- _Material to process_
*** Begin section ***
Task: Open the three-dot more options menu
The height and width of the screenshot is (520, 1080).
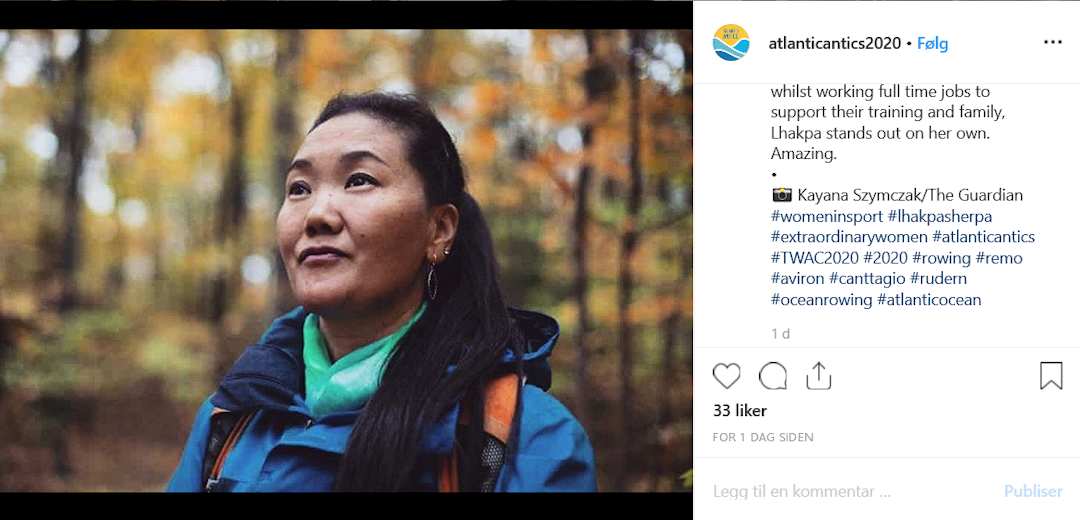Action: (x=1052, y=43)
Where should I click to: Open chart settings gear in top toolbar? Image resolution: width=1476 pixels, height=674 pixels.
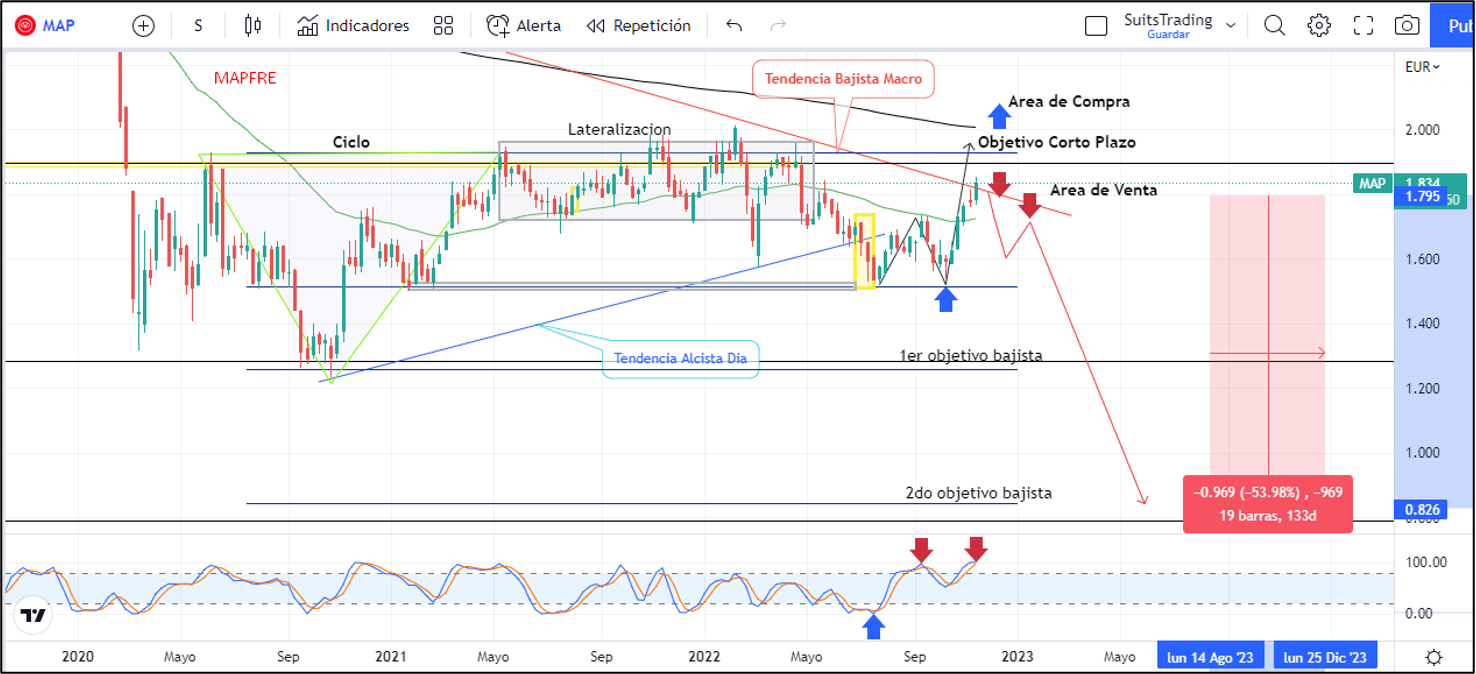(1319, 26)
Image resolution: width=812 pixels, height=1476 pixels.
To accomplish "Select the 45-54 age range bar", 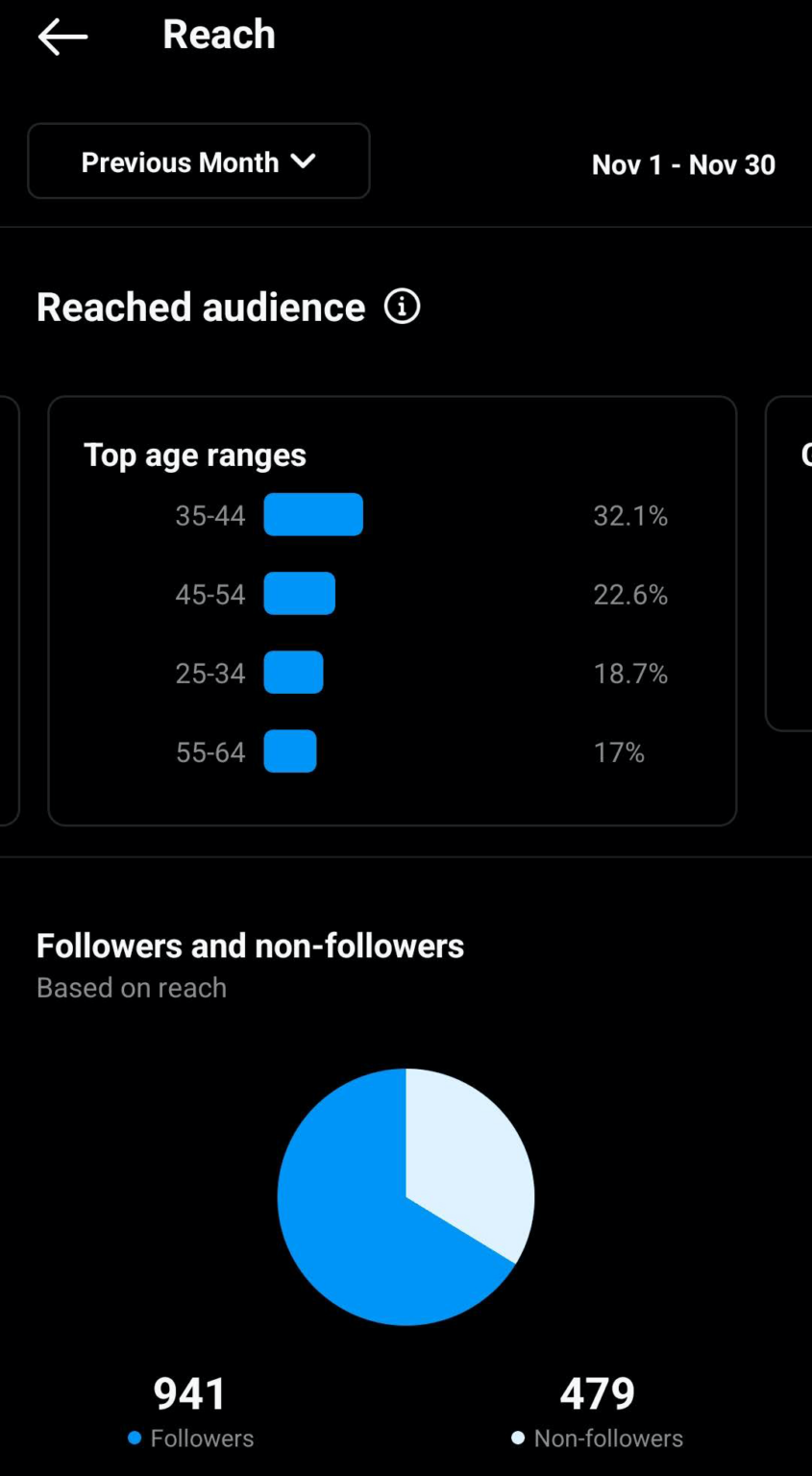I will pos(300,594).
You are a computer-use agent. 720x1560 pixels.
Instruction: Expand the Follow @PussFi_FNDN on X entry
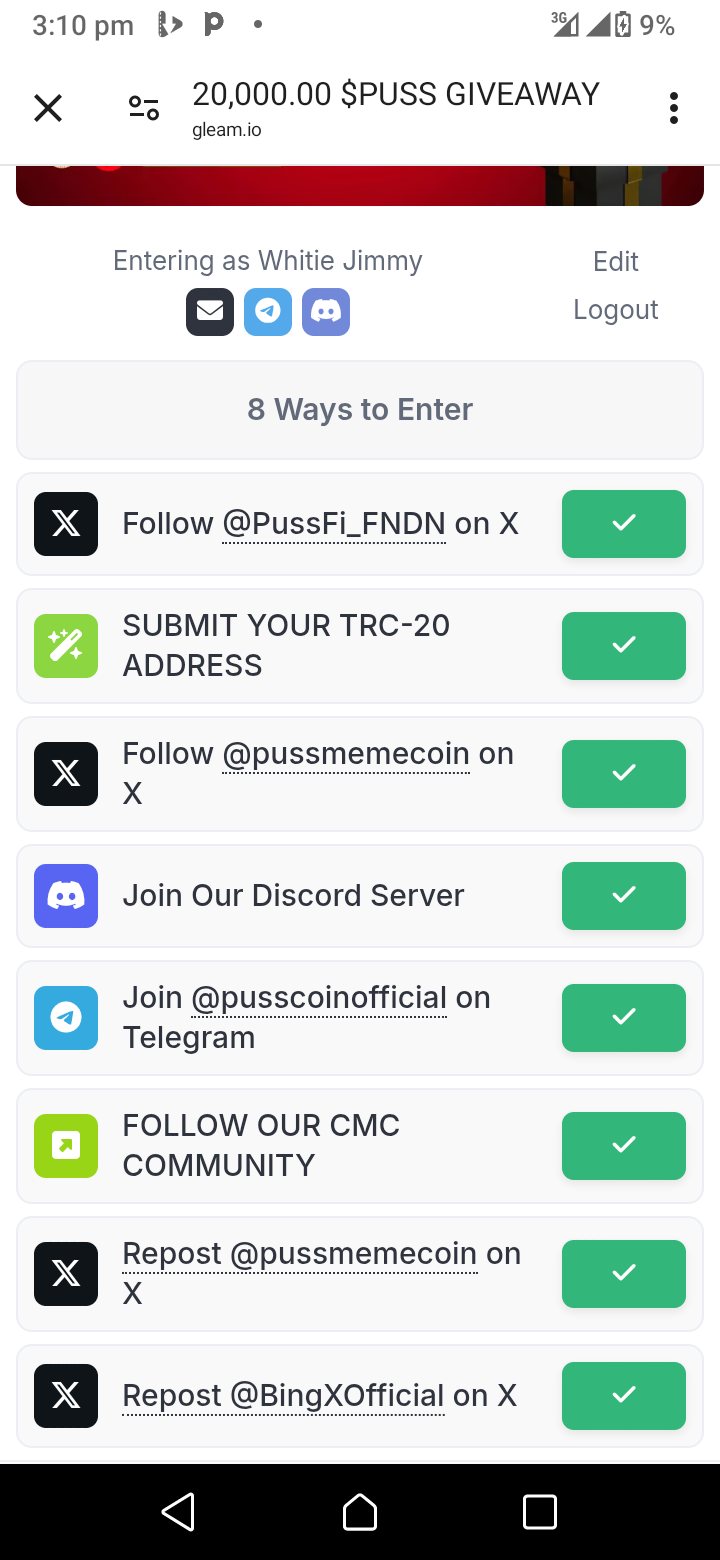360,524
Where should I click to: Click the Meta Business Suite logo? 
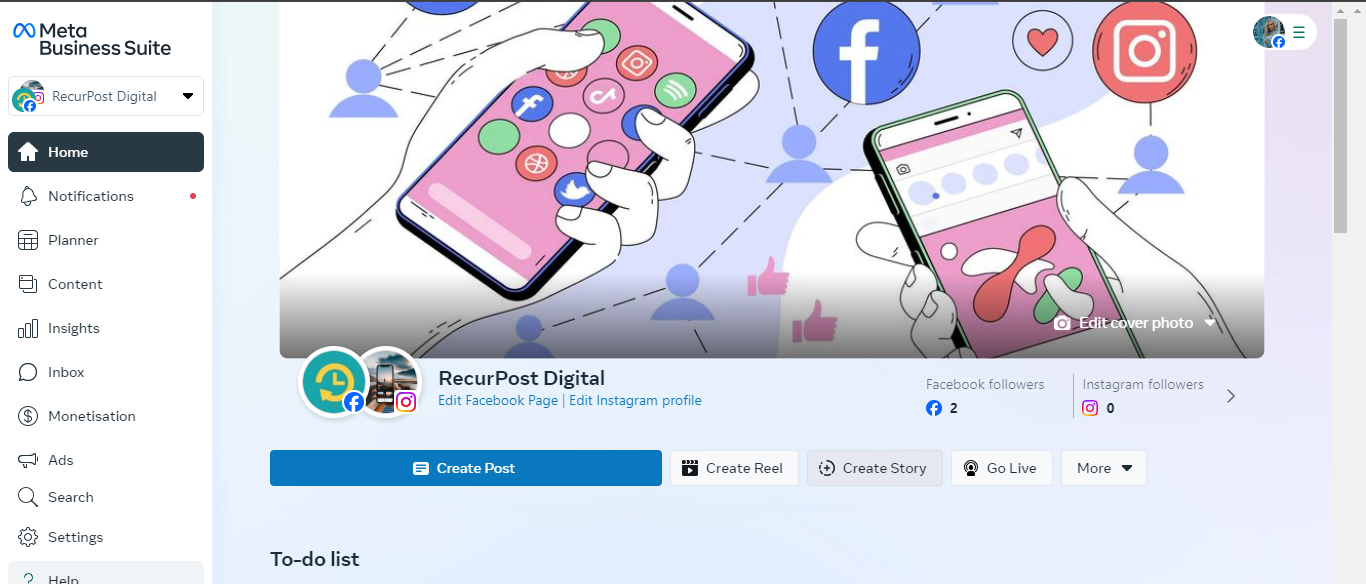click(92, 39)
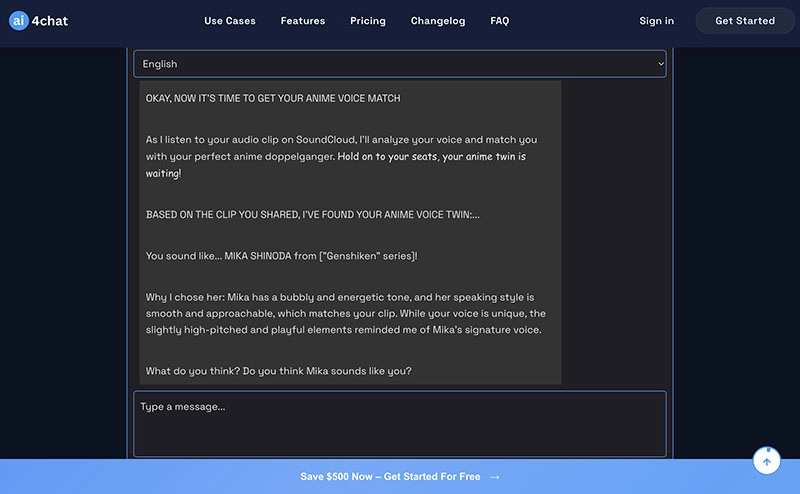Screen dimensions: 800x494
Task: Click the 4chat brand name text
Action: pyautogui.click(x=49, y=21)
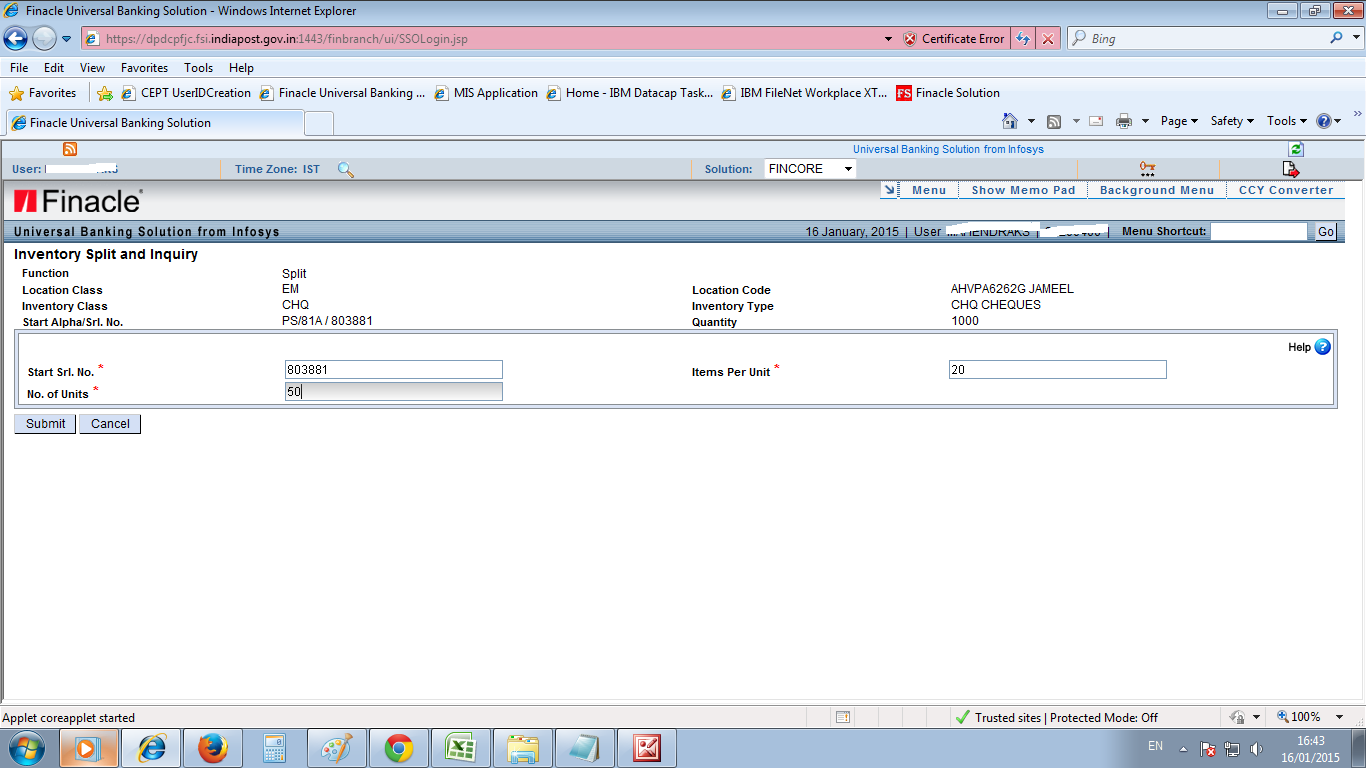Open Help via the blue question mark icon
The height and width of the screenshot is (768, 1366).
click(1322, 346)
*** End section ***
- _Assignment_
The line that contains "Where should I click to: Click" begins the range and the last line of the entries ends it; print that range exactly, without pictures.

- _Exercise response_
Where should I click to: Click the Meta Business Suite logo? 
click(92, 39)
Screen dimensions: 800x494
Task: Click the 4chat brand name text
Action: pyautogui.click(x=49, y=21)
Open Help via the blue question mark icon
The height and width of the screenshot is (768, 1366).
click(1322, 346)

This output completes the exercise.